Bonus One-Liner Method 5: Comprehension and zip

This method combines Python’s list comprehension and the zip() function to filter the legend entries based on a condition. It’s concise and pythonic, ideal for cases where you need to dynamically decide which items will make it to the legend based on runtime data.

Here’s an example:

import matplotlib.pyplot as plt

lines = [plt.plot([1, 2, 3])[0] for _ in range(3)]  # Multiple lines
labels = ['First', 'Second', 'Third']

plt.legend([h for h, l in zip(lines, labels) if l != 'Second'], 
           [l for l in labels if l != 'Second'])

plt.show()

The output is a plot with a legend that includes “First” and “Third” lines, excluding “Second”.

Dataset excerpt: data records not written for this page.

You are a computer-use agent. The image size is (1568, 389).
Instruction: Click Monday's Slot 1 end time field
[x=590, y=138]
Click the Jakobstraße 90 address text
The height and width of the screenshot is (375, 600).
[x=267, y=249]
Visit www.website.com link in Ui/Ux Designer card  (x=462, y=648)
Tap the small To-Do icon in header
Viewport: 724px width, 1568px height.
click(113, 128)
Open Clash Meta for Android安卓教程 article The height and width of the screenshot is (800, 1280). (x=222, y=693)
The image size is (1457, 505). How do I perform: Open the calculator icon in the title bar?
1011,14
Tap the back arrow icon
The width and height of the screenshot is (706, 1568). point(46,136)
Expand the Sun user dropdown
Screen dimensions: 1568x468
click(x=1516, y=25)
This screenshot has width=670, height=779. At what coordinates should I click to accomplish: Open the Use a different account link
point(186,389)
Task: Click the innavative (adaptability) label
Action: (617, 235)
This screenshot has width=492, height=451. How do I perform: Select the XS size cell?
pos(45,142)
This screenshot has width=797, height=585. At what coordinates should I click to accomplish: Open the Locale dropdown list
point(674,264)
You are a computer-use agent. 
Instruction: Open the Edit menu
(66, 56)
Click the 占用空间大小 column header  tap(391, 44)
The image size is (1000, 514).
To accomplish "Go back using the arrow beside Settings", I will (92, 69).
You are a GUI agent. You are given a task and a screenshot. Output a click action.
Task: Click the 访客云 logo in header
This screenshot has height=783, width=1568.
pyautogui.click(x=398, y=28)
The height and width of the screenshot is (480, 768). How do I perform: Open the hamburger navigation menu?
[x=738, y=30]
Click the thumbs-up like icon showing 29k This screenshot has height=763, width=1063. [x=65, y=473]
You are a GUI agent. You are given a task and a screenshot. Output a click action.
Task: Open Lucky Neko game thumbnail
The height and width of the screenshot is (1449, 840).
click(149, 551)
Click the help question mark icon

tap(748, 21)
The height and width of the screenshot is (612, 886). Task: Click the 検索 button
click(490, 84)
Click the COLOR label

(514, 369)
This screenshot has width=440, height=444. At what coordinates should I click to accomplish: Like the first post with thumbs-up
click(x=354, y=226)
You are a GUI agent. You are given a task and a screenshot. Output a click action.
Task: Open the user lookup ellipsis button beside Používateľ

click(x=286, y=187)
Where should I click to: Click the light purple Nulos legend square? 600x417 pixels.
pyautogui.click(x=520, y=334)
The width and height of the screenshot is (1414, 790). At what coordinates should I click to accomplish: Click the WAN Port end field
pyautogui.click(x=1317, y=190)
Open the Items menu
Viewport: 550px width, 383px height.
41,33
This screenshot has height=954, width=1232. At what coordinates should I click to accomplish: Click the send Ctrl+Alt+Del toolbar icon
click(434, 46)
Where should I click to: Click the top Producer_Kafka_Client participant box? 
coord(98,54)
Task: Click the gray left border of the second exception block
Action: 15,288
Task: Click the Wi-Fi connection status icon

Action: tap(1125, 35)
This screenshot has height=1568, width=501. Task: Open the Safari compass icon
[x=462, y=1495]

This code uses a list comprehension to filter both the handles (`lines`) and the `labels` based on a condition. By using `zip()`, we pair each handle with its label and exclude the ones that don’t meet the criterion. The resulting lists are passed to `plt.legend()`.

Summary/Discussion

  • Method 1: Using Label as None. Strengths: Straightforward and clean when plotting. Weaknesses: Requires upfront decision during plot creation.
  • Method 2: Handle/Label Lists. Strengths: Provides full control over legend items and their order. Weaknesses: More boilerplate code and manual setup required.
  • Method 3: Using the Legend’s get_legend_handles_labels. Strengths: Great for dynamic plots where the legend changes over time. Weaknesses: Requires initial legends to be created.
  • Method 4: Legend Artists. Strengths: Maximum customization for complex plots. Weaknesses: Can be overkill for simple plots and requires understanding of artist objects.
  • Method 5: Comprehension and zip. Strengths: One-liner, pythonic, and flexible based on runtime conditions. Weaknesses: Assumes familiarity with list comprehensions and the zip function.